The slightly foggy sonics and idiosyncratic subject matter of “Aunt Rhody (The Old Grey Goose Is Dead)” don’t make for the best opening gambit – there are many occasions when these recordings belie their four or five decades, but this isn’t one of them. “The House Of The Rising Sun”, on the other hand, delivers a slow-burning electric arrangement a good half-decade ahead of The Animals, and The Beach Boys had barely formed when Lonnie took “I Wanna Go Home” (a.k.a. “Sloop John B”) into the top five. Striking a blow against this set’s protestations of seriousness, one of its finest moments is “Talking Guitar Blues (US Version)”, a comedic talking blues taped a few years before Dylan brought the genre to a recording studio. After its sparse guitar and vocal arrangement, the huge orchestral overload of “Corrine, Corrina” is something of a shock. Taped in the US under the guidance of Lieber and Stoller, alongside “Junko Pardner” and “Sorry, But I’m Going To Have To Pass”, these songs seem to be an attempt to manoeuvre a somewhat uncomfortable Donegan towards both balladeer and rocker territory. Lonnie didn’t need lavish, and later tracks revert to a skinnier, sparser type. “Love Is Strange”, surely one of the earliest covers of the Mickey & Sylvia song, is done proud, crooned against intricate, pattering percussion and plinking piano. He beat Cash to commendably locomotive renditions of “Wabash Cannonball”, “Wreck Of The Old ‘97” and of course “Rock Island Line” – barely decipherable at times, you can still almost hear the establishment quake at the affrontery of the latter. “Puttin’ On The Style” is something of a popular concession in this company, but entertaining with it. The Weavers-derived title track is exuberant and elaborate, “Times Are Getting Hard Boys” relayed with almost impossible delicacy. “Nobody Loves Like An Irishman” is as playful as it is primitive, but “Michael Row The Boat” is sabotaged for me by a high-pitched keening vocal line, like a drunken Theremin. Similarly, the wallowing sentimentality of blind orphan boy country tune “Nobody’s Child” just sounds gruesome. Leadbelly’s “Take A Whiff On Me” is somewhat sanitised as “Have A Drink On Me”, but then again it’s unlikely that the revered bluesman filled his rendition with lines like “Sell your shovel and your old long johns/You can make a fortune writing Adam Faith songs”. (Apparently Lonnie offered the song to Adam, who rejected it for some reason!)         
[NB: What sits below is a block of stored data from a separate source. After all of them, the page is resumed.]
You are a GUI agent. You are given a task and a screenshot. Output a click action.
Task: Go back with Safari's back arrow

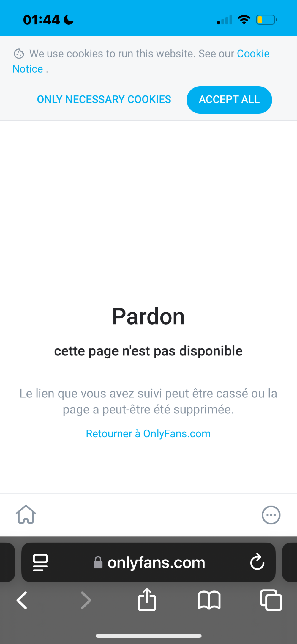pos(22,600)
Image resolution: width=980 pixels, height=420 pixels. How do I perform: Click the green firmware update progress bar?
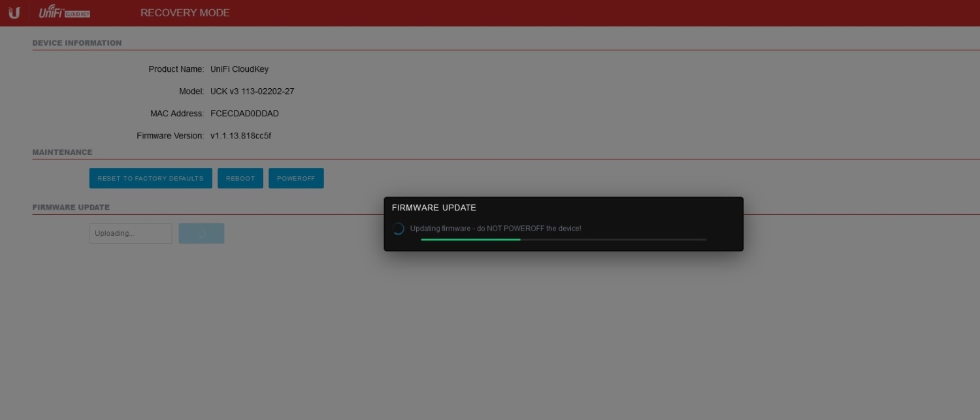pos(470,240)
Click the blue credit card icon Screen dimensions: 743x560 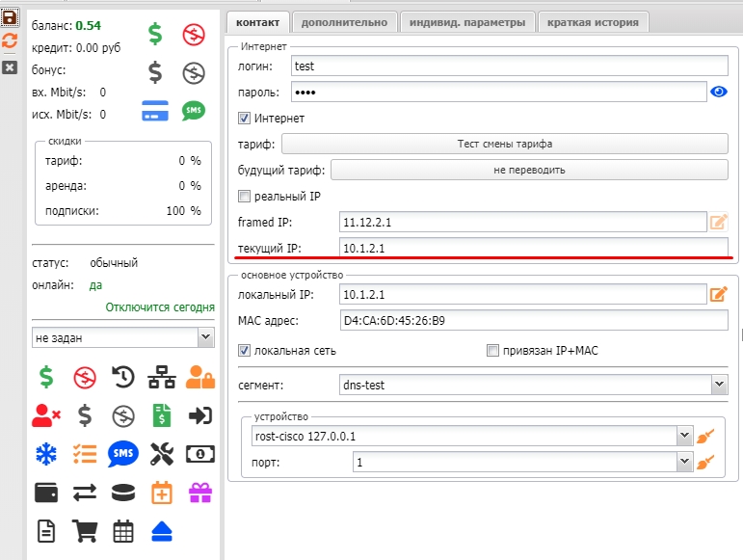155,111
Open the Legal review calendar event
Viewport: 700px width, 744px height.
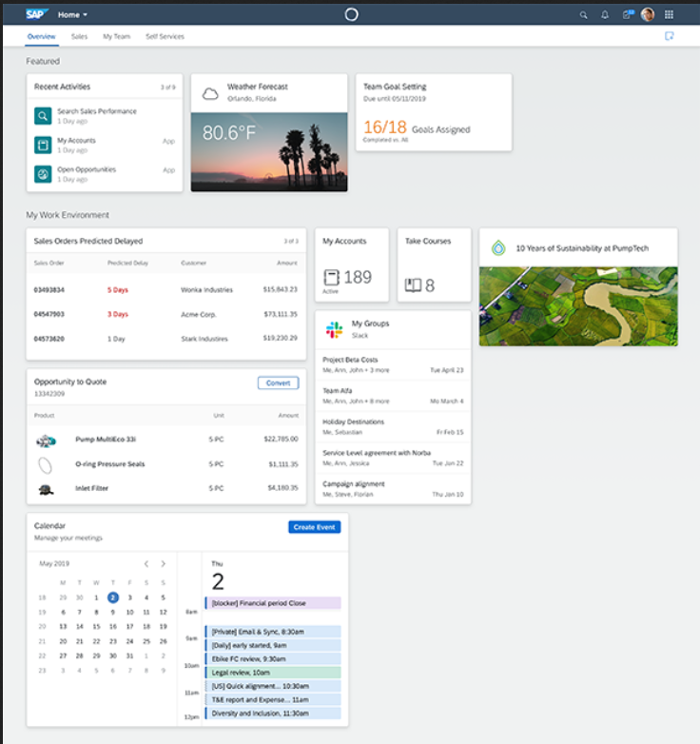click(273, 672)
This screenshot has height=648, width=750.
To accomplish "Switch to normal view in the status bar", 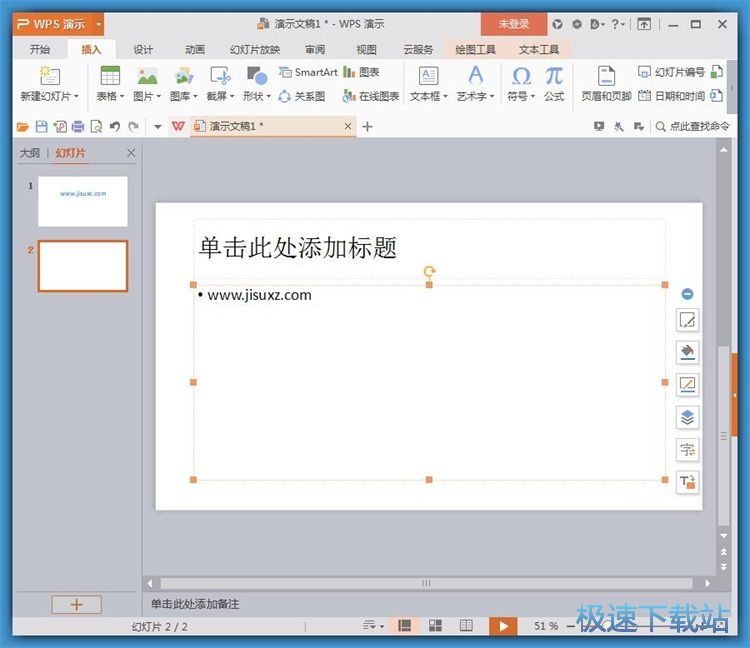I will pos(405,626).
The non-chronological tracklisting is either a blessing or a curse. It can be easily remedied, of course, but it does help to disguise how little Donegan’s music changed over the decade or so surveyed. You might feel like a companion volume’s in order (“The non-thinking person’s Lonnie Donegan”, perhaps?) to mop up the novelty items frowned upon here, but equally “Lonesome Traveller” might be all the Lonnie Donegan you could ever need. Either way, given the man’s six (or less) degrees of separation from many of the records reviewed in these pages you owe yourself a listen to at least some of his work.